▸ **PROBLEM**:
Look for the line containing "Open the Bags" in the entries below, then print that line and all that follow it exactly.

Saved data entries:
======

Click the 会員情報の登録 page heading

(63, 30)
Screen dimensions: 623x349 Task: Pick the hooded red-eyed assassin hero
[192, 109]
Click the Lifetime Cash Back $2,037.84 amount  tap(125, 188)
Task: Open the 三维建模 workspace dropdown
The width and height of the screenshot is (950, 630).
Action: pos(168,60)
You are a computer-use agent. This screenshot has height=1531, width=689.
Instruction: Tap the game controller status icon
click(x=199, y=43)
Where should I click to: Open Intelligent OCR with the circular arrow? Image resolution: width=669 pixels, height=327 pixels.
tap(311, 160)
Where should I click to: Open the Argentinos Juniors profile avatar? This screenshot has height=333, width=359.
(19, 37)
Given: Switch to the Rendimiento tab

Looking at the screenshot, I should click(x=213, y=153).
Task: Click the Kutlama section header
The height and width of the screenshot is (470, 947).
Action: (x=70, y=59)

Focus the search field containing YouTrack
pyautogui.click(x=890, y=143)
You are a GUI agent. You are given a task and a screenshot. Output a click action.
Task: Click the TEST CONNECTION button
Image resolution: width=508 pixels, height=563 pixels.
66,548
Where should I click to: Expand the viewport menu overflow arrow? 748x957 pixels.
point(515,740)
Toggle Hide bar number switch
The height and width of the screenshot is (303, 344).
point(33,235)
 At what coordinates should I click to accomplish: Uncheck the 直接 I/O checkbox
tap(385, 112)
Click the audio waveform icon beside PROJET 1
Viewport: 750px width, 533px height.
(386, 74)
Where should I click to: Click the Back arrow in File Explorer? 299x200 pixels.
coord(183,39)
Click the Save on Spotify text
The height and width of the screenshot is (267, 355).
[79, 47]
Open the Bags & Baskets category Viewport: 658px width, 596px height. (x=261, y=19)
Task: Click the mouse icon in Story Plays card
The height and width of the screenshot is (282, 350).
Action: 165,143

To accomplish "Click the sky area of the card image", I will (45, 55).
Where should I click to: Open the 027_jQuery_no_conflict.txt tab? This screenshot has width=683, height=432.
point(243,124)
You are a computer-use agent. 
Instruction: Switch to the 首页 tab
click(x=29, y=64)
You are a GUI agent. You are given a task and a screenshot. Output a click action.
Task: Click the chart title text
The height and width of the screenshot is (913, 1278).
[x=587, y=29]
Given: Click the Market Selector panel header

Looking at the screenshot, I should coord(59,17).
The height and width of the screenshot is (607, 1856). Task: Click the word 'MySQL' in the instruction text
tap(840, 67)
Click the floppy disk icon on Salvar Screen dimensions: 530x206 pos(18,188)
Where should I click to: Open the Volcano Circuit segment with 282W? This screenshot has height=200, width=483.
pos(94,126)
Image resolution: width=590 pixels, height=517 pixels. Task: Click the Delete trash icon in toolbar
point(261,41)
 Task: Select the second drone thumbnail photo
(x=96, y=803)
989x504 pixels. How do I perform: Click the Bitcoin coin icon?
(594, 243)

======

▸ **WRITTEN SOLUTION**:
Open the Bags & Baskets category Viewport: 658px width, 596px height. (x=261, y=19)
Task: Click the mouse icon in Story Plays card
The height and width of the screenshot is (282, 350).
Action: 165,143

To accomplish "Click the sky area of the card image", I will (45, 55).
Where should I click to: Open the 027_jQuery_no_conflict.txt tab? This screenshot has width=683, height=432.
point(243,124)
You are a computer-use agent. 
Instruction: Switch to the 首页 tab
click(x=29, y=64)
You are a GUI agent. You are given a task and a screenshot. Output a click action.
Task: Click the chart title text
The height and width of the screenshot is (913, 1278).
[x=587, y=29]
Given: Click the Market Selector panel header

Looking at the screenshot, I should coord(59,17).
The height and width of the screenshot is (607, 1856). Task: Click the word 'MySQL' in the instruction text
tap(840, 67)
Click the floppy disk icon on Salvar Screen dimensions: 530x206 pos(18,188)
Where should I click to: Open the Volcano Circuit segment with 282W? This screenshot has height=200, width=483.
pos(94,126)
Image resolution: width=590 pixels, height=517 pixels. Task: Click the Delete trash icon in toolbar
point(261,41)
 Task: Select the second drone thumbnail photo
(x=96, y=803)
989x504 pixels. How do I perform: Click the Bitcoin coin icon?
(594, 243)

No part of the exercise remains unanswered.